Solid trilogies have proven to be difficult to deliver through history of film as many like for example The Godfather, Sam Raimi’s Spider-Man and Star Wars thrice certainly have tried. Dreamworks’ How To Train Your Dragon: The Hidden World is the closure to the trilogy about a young man (Hiccup) and a dragon (Toothless), expanding the story this time for an adventure to find a safe haven for all dragons to live peacefully in. The film manages to conclude the series in fairly fashionable way, closer to Christopher Nolan’s Batman and The Lord Of The Rings rather than to those previously mentioned.
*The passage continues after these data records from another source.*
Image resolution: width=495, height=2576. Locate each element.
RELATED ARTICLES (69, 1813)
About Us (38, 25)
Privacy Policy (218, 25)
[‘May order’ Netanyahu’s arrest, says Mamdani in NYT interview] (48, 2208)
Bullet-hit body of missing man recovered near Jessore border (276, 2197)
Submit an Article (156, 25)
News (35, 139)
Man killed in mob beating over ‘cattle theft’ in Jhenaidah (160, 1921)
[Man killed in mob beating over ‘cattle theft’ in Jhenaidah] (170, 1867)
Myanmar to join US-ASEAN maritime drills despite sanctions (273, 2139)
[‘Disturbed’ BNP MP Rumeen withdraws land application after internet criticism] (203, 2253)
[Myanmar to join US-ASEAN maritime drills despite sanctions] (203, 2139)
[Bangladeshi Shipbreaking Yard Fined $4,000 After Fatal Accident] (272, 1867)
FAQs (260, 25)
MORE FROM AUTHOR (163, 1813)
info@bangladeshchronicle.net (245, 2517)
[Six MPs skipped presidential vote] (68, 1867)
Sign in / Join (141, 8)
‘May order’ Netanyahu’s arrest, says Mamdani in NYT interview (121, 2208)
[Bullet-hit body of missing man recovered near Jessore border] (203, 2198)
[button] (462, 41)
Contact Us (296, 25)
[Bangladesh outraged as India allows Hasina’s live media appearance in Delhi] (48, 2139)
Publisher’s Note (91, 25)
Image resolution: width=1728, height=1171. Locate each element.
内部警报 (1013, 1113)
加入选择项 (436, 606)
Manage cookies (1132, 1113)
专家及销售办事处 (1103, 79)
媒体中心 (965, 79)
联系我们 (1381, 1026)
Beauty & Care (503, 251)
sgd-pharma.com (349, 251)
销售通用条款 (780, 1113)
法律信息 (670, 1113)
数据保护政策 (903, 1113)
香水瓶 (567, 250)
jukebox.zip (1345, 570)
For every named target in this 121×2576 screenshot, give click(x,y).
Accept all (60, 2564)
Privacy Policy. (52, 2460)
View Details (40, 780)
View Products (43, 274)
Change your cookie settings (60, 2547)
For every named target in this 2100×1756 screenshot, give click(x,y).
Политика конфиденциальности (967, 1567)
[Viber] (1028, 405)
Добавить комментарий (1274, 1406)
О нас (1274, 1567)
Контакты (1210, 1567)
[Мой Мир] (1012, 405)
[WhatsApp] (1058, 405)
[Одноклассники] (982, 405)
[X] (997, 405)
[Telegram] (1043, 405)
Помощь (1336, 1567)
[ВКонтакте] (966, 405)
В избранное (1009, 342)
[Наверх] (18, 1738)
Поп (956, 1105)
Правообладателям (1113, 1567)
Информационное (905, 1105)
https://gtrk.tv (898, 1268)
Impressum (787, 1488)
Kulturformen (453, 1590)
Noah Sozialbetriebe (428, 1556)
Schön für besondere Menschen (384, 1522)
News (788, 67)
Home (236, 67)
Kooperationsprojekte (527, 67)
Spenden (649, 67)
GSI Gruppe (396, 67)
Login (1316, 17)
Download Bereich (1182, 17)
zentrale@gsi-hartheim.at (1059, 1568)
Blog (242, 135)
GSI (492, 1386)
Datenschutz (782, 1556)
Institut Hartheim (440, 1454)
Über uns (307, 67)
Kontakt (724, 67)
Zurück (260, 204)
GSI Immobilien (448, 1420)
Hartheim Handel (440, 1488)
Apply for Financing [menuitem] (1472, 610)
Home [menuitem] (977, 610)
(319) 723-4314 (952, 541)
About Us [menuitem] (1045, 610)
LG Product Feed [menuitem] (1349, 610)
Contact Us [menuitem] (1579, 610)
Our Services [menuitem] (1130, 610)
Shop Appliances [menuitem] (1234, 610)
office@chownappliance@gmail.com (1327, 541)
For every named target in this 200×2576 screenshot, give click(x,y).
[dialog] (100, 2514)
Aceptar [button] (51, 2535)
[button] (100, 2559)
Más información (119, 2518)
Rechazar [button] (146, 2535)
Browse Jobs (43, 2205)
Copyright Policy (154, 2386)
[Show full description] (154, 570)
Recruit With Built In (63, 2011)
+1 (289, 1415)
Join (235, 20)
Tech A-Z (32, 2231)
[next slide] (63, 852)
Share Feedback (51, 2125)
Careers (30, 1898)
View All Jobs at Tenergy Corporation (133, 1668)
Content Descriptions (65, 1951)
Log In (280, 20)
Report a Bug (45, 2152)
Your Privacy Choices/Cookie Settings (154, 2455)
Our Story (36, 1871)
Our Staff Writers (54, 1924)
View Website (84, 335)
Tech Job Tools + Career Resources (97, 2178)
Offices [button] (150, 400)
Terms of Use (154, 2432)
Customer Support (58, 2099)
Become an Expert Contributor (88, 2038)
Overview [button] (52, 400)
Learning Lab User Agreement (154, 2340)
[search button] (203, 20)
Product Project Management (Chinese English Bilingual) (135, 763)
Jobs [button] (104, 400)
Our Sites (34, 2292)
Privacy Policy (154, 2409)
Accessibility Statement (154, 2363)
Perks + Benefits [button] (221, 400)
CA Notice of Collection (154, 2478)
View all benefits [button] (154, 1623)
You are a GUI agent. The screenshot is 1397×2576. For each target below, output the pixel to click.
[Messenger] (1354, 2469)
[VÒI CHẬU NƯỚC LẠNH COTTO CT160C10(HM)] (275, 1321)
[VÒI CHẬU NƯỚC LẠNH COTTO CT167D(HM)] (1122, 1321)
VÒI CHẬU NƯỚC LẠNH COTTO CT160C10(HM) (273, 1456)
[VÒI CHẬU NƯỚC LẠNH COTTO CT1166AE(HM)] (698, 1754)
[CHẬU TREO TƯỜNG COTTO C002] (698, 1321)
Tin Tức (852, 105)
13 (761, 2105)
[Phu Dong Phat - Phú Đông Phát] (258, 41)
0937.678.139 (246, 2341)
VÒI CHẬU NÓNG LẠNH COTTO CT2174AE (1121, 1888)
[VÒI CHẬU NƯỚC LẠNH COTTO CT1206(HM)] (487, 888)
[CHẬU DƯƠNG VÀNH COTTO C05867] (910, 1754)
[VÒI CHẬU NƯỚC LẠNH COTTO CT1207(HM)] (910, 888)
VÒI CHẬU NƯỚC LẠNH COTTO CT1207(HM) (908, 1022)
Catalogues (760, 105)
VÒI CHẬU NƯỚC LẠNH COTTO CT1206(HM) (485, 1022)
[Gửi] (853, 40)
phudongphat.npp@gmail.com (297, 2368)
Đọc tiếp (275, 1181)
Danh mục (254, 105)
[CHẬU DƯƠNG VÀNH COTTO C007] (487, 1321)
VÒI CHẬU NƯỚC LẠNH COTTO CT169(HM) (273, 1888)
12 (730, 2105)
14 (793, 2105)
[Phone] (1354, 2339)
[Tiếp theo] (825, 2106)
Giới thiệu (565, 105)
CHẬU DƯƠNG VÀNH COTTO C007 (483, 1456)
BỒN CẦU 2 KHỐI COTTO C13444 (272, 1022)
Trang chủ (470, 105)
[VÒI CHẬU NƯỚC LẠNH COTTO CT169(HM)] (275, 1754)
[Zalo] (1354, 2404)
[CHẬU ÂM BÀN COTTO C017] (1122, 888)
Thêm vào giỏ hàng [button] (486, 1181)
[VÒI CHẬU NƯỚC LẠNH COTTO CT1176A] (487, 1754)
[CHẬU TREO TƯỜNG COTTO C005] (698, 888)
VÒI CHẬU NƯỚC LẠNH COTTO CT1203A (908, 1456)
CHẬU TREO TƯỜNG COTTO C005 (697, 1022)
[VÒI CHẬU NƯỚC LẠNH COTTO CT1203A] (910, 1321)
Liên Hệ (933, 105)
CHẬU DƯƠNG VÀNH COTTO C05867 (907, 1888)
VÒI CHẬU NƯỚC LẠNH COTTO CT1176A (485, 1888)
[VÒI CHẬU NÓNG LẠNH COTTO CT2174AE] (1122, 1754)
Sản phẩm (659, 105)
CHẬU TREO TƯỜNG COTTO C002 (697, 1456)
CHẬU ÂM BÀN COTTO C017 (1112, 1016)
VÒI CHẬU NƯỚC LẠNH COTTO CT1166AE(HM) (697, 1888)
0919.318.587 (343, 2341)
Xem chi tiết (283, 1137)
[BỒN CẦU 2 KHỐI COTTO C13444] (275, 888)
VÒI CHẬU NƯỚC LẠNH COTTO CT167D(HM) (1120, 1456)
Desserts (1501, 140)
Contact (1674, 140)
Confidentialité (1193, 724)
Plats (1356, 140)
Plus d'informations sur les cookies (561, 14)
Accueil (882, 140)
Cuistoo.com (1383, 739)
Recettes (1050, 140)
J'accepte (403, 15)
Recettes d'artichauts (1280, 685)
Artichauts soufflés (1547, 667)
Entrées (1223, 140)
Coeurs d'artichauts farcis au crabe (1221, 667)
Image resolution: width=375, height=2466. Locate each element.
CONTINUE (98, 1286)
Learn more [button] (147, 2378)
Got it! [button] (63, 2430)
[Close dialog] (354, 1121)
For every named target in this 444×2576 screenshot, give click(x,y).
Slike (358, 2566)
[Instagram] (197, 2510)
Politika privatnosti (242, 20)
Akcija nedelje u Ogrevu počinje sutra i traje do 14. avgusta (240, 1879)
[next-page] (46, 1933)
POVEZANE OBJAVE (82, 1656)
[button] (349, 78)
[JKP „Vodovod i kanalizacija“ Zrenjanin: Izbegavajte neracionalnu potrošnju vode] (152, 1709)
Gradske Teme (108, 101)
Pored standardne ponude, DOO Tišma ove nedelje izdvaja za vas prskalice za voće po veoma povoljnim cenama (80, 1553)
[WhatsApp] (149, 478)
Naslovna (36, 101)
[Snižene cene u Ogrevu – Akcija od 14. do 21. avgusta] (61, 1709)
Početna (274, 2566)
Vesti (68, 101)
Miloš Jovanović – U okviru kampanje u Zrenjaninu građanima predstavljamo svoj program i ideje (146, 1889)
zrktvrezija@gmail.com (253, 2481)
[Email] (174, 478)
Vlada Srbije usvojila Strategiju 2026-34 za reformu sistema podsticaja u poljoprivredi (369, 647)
With each three films the level of animation has stepped up immensely from the previous one. There’s a name that you might miss in the credits who probably had the most to do with this: Roger Deakins. It’s likely thanks to him that on top of the great character designs, the setting looks even better and more vibrant. Everything in this viking world feels alive, moving and detailed so make sure your eyes are on the screen whenever the dragons take flight. Jay Baruchel as Hiccup continues to be an incredible asset in the vocal booth just like Craig Ferguson as Gobber is as well. Baruchel brought a distinctive and an emotive voice to a film series that didn’t even need a superb voice acting to be good. The last 30 minutes of this is the payoff that any trilogy or franchise deserves by being so heartfelt, tear-jerking and in line with everything that happened before. The story clearly mirrors the premise of the first film where the dragons were hunted just to be hunted.
While the movie does stay in line with its themes, there still are some (avoid the obvious pun) obstacles the writing creates for itself. Ruffnut (voice of Kristen Wiig) and Tuffnut (Justin Rupple) are overbearingly used as they are type of characters that deserve a minimum amount of lines to be useful but here they have way too much to say (literally and Literally). There is also weird banter between Valka (Cate Blanchett) and Snotlout (Jonah Hill) which is so left-field that I don’t know why it was not cut. One problem I had with the film was the score by John Powell which definitely isn’t worthy of a frowney but it’s not quite up to the level of the first two where it was really bombastic.
Smileys: Animation, ending, Jay Baruchel, story
The Hidden World shows that the story never stopped soaring through the skies.